7th-Aug-2019 01:04 pm
berlin
Дмитрий Быков «Шестидесятники: литературные портреты» // Москва: «Молодая гвардия», 2019, твёрдый переплёт, 375 стр., иллюстрации, тираж: 1.000 экз., ISBN 978-5-235-04289-6

текст 2010 года; переработан; впервые опубликован в «Избранном» Нонны Слепаковой — в 5-м томе

Нонна СлепаковаНонна Слепакова

окончание, начало здесь


Она в совершенстве знала английский, читала по-французски, со словарём — по-испански, играла на гитаре, прочла невероятное количество книг и держала в голове невероятное количество стихов (думаю, о Блоке и Некрасове никто из современных ей поэтов столько не знал) — и она же без малейшей игры и позы общалась с газовщиками и сантехниками, упорно и прицельно торговалась на рынке. её обожали телефонные и телевизионные мастера. Они восторженно называли её Михалной: «Менделевна» была им трудна и непривычна. Наконец, она всё умела: вечно третируемая в школе и дома за растяпистость и безрукость, привыкшая ощущать себя неумехой (что придавало ей особое обаяние), она потрясающе готовила, любила всё жирное, острое, пряное, и здесь я был, боюсь, единственным подлинным ценителем её способностей. Мочалов предпочитает овощное и молочное, чем усугубляется его сходство с Толстым: крепкий, седобородый старец, велосипедист и силач. Прочим гостям слепаковский cooking тоже порой казался тяжеловат.

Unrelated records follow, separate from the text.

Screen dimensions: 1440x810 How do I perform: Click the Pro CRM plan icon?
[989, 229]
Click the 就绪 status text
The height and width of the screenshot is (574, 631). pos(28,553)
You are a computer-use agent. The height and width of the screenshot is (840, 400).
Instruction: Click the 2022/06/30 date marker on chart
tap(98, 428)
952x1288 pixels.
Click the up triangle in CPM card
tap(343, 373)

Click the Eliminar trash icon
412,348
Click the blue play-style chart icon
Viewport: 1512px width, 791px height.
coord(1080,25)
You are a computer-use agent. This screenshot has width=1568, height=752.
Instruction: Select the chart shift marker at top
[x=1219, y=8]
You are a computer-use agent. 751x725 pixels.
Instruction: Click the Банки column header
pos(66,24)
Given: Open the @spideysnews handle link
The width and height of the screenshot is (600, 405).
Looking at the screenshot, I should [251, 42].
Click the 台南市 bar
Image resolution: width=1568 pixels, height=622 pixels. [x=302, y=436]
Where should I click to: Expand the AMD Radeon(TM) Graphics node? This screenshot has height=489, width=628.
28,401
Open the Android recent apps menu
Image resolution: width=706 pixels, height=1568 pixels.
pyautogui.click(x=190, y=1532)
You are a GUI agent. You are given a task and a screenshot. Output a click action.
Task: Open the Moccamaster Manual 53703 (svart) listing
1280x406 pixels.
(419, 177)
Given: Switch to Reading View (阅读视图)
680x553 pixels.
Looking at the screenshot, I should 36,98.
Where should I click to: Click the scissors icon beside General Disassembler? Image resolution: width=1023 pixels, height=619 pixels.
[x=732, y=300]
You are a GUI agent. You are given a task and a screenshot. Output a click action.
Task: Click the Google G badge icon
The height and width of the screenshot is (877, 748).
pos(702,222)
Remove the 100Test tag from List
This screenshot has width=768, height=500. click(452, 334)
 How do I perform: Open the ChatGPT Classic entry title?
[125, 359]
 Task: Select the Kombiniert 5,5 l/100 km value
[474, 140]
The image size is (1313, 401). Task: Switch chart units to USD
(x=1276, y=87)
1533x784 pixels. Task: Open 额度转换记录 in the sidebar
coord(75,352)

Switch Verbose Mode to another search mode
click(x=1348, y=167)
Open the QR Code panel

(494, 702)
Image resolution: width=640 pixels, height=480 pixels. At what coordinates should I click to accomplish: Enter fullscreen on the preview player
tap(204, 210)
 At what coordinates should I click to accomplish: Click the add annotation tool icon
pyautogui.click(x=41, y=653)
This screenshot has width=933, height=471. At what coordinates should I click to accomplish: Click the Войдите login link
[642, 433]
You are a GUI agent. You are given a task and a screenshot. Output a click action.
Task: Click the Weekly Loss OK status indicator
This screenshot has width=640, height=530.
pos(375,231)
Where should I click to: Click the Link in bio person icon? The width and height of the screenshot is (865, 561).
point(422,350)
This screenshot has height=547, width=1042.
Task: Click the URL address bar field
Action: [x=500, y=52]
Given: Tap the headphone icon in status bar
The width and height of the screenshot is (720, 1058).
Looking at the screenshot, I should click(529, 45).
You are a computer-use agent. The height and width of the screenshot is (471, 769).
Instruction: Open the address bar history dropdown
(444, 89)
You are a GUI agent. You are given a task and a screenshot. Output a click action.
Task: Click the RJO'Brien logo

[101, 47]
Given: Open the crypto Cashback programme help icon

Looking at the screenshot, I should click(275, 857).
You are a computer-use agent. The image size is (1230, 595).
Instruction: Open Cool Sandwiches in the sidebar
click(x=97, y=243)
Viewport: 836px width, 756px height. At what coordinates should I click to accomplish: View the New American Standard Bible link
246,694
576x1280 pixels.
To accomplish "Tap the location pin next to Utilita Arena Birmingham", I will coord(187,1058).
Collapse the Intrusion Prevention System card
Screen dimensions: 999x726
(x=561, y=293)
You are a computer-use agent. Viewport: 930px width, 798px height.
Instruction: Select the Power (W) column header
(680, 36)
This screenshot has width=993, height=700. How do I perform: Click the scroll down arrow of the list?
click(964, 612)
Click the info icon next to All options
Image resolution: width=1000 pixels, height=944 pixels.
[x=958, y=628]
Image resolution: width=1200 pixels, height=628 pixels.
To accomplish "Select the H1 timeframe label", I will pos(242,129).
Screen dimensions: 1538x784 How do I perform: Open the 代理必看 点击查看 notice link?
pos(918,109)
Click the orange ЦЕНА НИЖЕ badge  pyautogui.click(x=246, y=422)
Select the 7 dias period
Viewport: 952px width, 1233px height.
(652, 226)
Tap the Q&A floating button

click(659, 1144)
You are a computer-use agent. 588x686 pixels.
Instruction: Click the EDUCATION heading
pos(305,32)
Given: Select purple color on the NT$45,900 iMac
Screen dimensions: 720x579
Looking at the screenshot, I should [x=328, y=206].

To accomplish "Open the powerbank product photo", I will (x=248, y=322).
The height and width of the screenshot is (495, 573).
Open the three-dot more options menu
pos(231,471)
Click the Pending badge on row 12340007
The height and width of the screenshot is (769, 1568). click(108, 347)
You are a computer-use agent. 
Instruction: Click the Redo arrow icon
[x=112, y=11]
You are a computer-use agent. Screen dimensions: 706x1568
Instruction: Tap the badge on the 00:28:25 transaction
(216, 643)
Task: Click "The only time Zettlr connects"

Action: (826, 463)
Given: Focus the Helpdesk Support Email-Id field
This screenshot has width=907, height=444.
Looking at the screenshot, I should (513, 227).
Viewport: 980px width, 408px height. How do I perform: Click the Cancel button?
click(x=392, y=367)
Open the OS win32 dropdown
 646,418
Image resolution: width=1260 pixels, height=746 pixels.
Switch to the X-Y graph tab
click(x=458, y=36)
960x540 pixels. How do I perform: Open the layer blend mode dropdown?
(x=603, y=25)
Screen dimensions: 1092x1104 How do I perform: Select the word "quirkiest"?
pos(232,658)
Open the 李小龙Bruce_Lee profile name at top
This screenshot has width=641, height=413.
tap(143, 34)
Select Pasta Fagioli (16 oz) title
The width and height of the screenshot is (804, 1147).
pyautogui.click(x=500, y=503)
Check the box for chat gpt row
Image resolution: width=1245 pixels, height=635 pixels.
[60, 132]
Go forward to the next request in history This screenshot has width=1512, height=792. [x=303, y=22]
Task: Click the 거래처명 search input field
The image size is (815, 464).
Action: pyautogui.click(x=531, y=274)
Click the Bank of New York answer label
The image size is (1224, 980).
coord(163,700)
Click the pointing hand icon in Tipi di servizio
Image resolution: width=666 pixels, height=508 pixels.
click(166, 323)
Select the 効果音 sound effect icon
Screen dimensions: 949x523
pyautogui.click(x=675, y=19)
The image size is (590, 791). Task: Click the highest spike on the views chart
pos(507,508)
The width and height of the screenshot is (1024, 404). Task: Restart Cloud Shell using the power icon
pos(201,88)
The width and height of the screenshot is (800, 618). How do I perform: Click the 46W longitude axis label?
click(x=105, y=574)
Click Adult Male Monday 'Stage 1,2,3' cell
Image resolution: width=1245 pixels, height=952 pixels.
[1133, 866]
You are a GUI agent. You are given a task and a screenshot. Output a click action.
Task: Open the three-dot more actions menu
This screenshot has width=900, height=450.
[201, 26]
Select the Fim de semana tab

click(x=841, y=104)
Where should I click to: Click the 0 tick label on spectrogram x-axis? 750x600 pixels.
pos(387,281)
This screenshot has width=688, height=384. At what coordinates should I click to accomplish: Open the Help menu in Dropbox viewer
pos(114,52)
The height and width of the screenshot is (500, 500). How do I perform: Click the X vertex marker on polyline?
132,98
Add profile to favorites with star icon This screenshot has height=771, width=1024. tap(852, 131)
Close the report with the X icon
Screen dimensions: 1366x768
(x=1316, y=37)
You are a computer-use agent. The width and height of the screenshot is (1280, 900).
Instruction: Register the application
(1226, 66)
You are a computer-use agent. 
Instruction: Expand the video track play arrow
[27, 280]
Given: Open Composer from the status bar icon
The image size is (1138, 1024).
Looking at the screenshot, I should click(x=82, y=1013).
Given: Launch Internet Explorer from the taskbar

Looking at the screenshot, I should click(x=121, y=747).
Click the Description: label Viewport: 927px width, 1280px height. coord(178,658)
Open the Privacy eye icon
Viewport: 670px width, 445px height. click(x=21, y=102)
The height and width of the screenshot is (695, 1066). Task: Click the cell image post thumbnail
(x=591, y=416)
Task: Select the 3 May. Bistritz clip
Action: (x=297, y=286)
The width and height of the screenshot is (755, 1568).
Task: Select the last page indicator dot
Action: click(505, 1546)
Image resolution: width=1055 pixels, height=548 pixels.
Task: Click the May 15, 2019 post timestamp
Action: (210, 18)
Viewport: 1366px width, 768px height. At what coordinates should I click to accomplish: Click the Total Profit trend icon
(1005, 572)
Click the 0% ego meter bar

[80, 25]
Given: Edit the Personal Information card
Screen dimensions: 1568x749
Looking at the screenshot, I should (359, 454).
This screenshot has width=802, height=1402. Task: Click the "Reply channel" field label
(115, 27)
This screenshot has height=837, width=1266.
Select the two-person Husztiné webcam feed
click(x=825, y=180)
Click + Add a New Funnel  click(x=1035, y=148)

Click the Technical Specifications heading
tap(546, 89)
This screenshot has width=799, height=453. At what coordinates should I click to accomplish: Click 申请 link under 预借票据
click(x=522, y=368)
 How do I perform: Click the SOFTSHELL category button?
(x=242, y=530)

Только я мгновенно истреблял все её запасы: аджику, которую она делала из дачных помидоров, мясо во всех видах, потрясающие пряные супы с кореньями… «Как ты жрёшь!— говорила она с негодованием, но и с оттенком зависти.— Какая плотская жадность! Ты и с бабами так же? Лёвка, посмотри, как жрёт жадный жидок!» К моему приезду всегда закупались сардельки, а когда мне случалось пойти в гости к какому-нибудь другому литератору, Слепакова ревниво говорила: «Иди, иди! Там тебя никто не накормит сардельками!» И действительно — в лучшем случае так, чаек с конфеткой… Конечно, она умела при всей этой роскоши тратиться по минимуму: жарила дешёвые кулинарные котлеты на гусином жире, выходило превосходно.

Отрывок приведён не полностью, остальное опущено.